In 1874, Worcester Normal School was founded by the Commonwealth of Massachusetts as a teacher-training school. The school started offering Bachelor of Science in Education degrees in 1921. In 1932, the name was changed to Worcester State Teachers College and relocated to its present location on Chandler Street. The university offered its first graduate degree, the Master of Science in Education, in 1952. In 1963, its name was changed to Worcester State College since it had transitioned to include studies in liberal arts and sciences. In July 2010, both the Massachusetts House of Representatives and Senate voted to grant the school state university status and change its name to Worcester State University. The measure was signed into law by Massachusetts Governor Deval Patrick on July 28, 2010. In January 2010, the University was divided into two schools - the School of Humanities and Social Sciences, and the School of Education, Health and Natural Sciences. The School of Humanities and Social Sciences comprises the departments of Business Administration and Economics, Communication, Criminal Justice, English, History and Political Science, Psychology, Sociology, Urban Studies, Visual and Performing Arts, and World Languages. The School of Education, Health and Natural Sciences comprises the departments of Biology, Chemistry, Communication Sciences and Disorders, Computer Science, Education, Health Science, Mathematics, Nursing, Occupational Therapy, and Physical and Earth Sciences.

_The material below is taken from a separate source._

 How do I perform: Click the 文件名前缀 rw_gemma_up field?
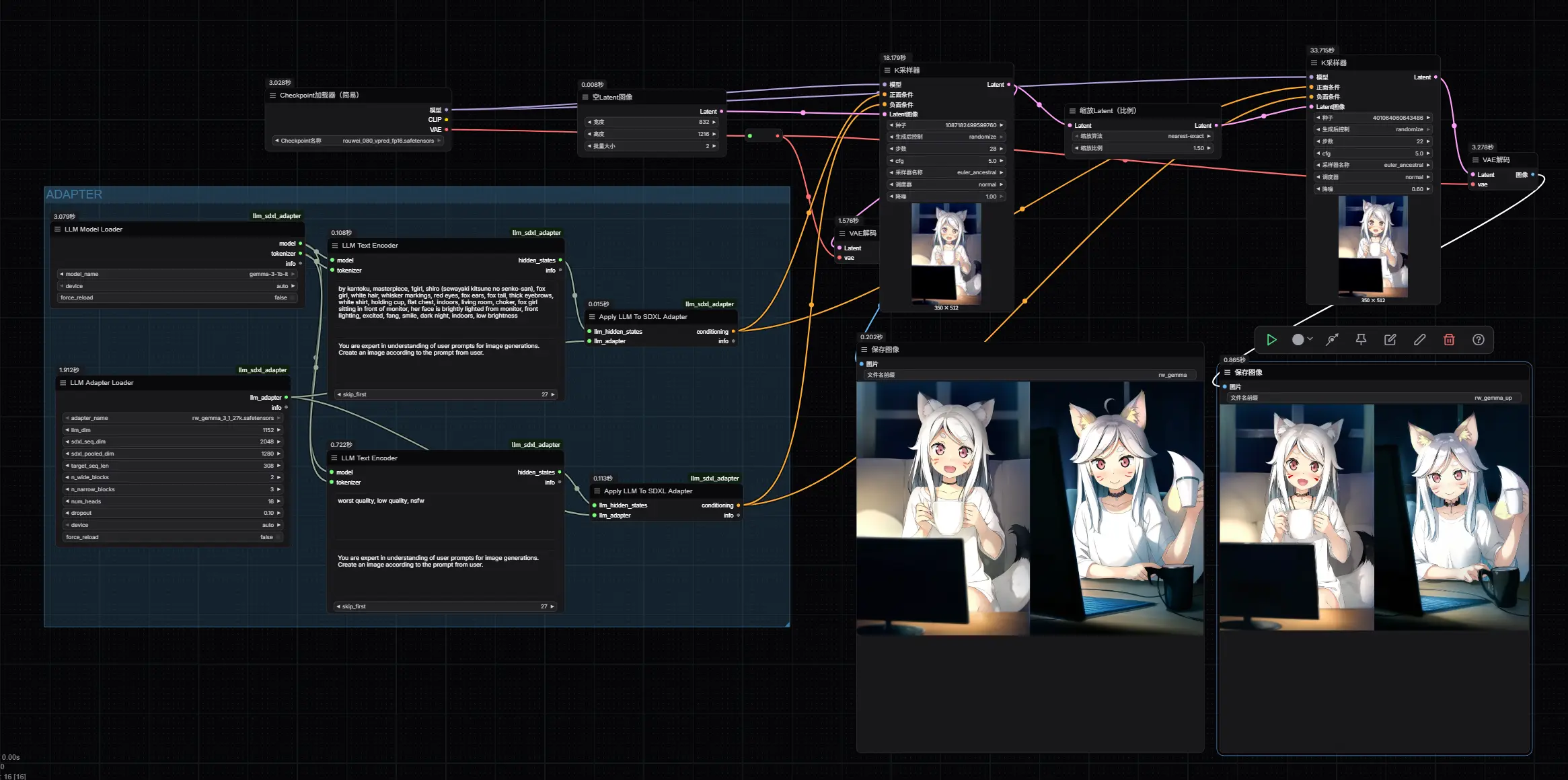[x=1372, y=398]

Worcester State, a public metropolitan institution of higher learning located in a culturally vibrant region of the Commonwealth, affirms the principles of liberal learning as the foundation for all advanced programs of study. Worcester State offers programs in the traditional liberal arts and sciences disciplines, while maintaining its historical focus on teacher education. It has expanded its offerings with professional degree programs in biomedical sciences, business, and the health professions. Through its curricula, Worcester State addresses the intellectual and career needs of the increasingly diverse citizenry of central Massachusetts. Worcester State is dedicated to offering high quality, affordable undergraduate and graduate academic programs and to promoting the lifelong intellectual growth, global awareness, and career opportunities of its students. To this end, Worcester State values teaching excellence rooted in scholarship and community service; cooperates with the business, social, and cultural resources of Worcester County; collaborates with other institutions of higher learning in the region; and develops new programs responsive to emerging community needs.

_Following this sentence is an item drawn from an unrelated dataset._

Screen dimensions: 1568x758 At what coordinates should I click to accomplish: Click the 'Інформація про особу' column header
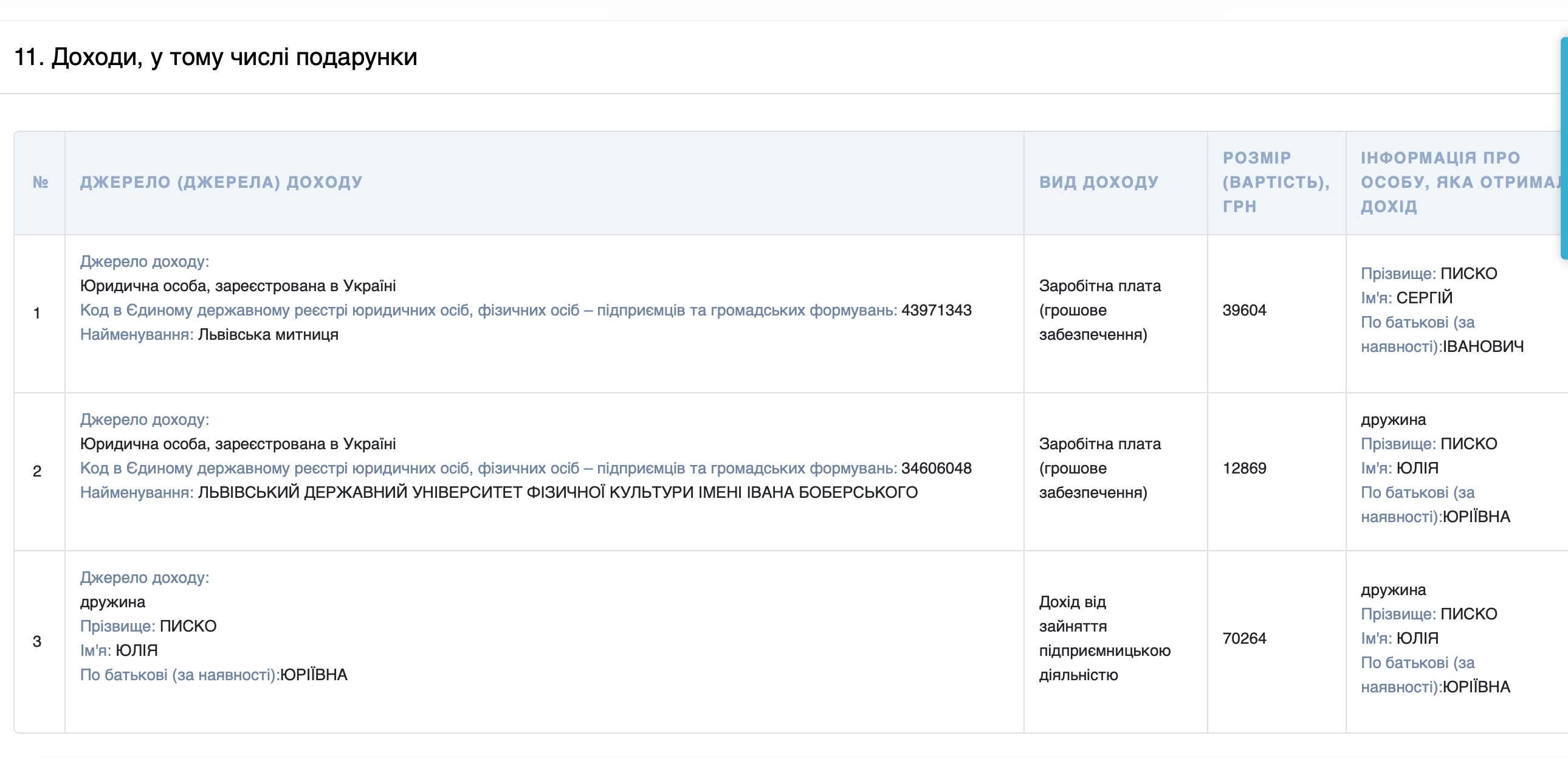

Tyler Boudreau, Class of 1997, is an American author who writes about his experiences in the Marine Corps and in the Iraq War, especially the impact the war had on himself and the other Marines. Boudreau served for twelve and a half years of active duty in the United States Marine Corps. Lieutenant General Kevin T. Campbell (ret.), Class of 1973, was the commanding general of the U.S. Army Space and Missile Defense Command; commanding general of the Joint Functional Component Command for Integrated Missile Defense; and interim commanding general of the U.S. Army Cyber Command. He assumed command of the U.S. Army Space and Missile Defense Command on December 18, 2006, replacing Lieutenant General Larry J. Dodgen. He retired from the Army in 2011. Mark J. Carron, (attended), member of the Mass. House of Representatives (served 1999 - 2007) John Dufresne is an American author of French Canadian descent born in Worcester, Massachusetts. He graduated from Worcester State College in 1970 and the University of Arkansas in 1984. He is a professor in the Master of Fine Arts Creative Writing program of the English Department at Florida International University. Mary Fell, Class of 1969, is an American poet and academic. Daniel Garvey, Class of 1973, is an American academic and administrator. He is president of Prescott College in Arizona. Raymond Mariano, better known as Ray Mariano, Class of 1973, is the current Executive Director of the Worcester Housing Authority. Prior to his service as Executive Director of the WHA, Ray served as Mayor of Worcester, Massachusetts. Brian Skerry, Class of 1985, is a photojournalist who works all over the world, mainly with National Geographic.